Capitol View Manor is a small community in Southwest Atlanta that was named for the excellent view of the Georgia State Capitol building. Its boundaries include I-75/85 to the east, the Beltline to the north, Metropolitan Parkway to the west, and Atlanta Technical College to the south.

History

Early history
Capitol View Manor was originally vast farmland owned by a select group of people that included John Shannon and the Deckner Family. During the early 1910s, many people started to settle in the area, and, in 1912, the area known as Capitol View was annexed to the City of Atlanta. This is when many utilities, including sewage and electricity, came to the area. In 1920, Capitol View Manor was established, and more houses started to be built on the eastern side of Stewart Avenue. Five years later, Capitol View Manor was annexed to the City of Atlanta. Most of the homes in this neighborhood were built in the next twenty years. In addition, the Capitol View School was built in 1929.

Decline

During the mid-20th century, Interstate 75-85 cut through the land to the east of the neighborhood, separating Capitol View Manor to what is now known as High Pointe Estates, cutting Manford Road in two pieces, and destroying the intersection of Hillside and Deckner in the southeast corner of the neighborhood.

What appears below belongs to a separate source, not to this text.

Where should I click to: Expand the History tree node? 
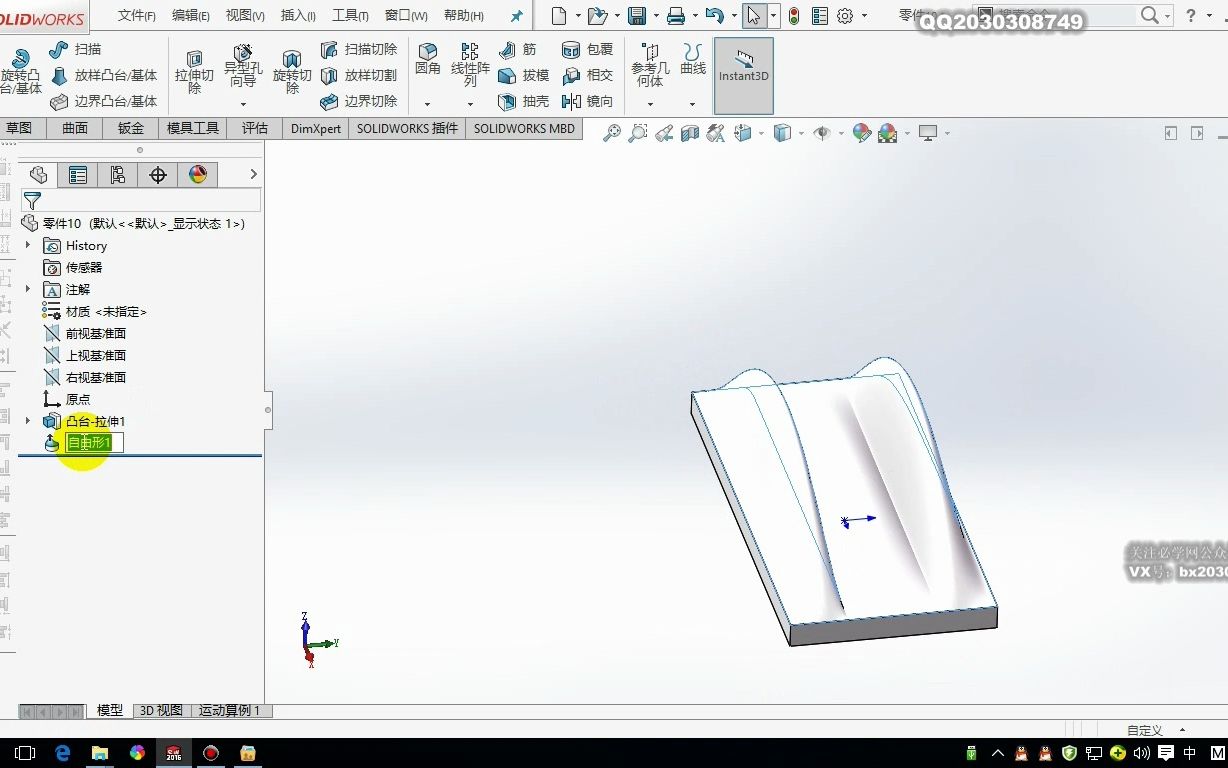(25, 245)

In this timeframe, "white flight" occurred in the neighborhood. Few stayed, and the neighborhood fell into decline.

Renewal
In the late 1990s Stewart Avenue was renamed Metropolitan Parkway so the street wouldn't be referred to as a red-light district. Since then, many efforts have been made to revive the area: more retail is coming to the area, the Beltline Tax Allocation District, and home sales are rising. The Pittsburgh Yards project located across the Southside Beltline trail from CVM also promises to be an economic catalyst for the area bringing new jobs, opportunities for small businesses, community engagement, and green space.

Housing
Most of the homes in Capitol View Manor were built between the early 1920s and the mid-1940s. Earlier home styles include Bungalows, Victorians, Cape Cods, and Colonials. Most of the later homes were ranches. Capitol View Manor was originally developed by the same developer of the Morningside and Virginia Highland neighborhood. The rolling streets are a calming contrast to the street-car grid neighborhoods neighboring CVM. Homes in the neighborhood are some of the most affordable within the city limits for their uniqueness and quality; they range from $300,000 - $550,000.

Parks and recreation

Capitol View Manor is close to many recreational amenities, including the  Millican Park, the  Perkerson Park, the  Hillside Park, and the Carver Family YMCA.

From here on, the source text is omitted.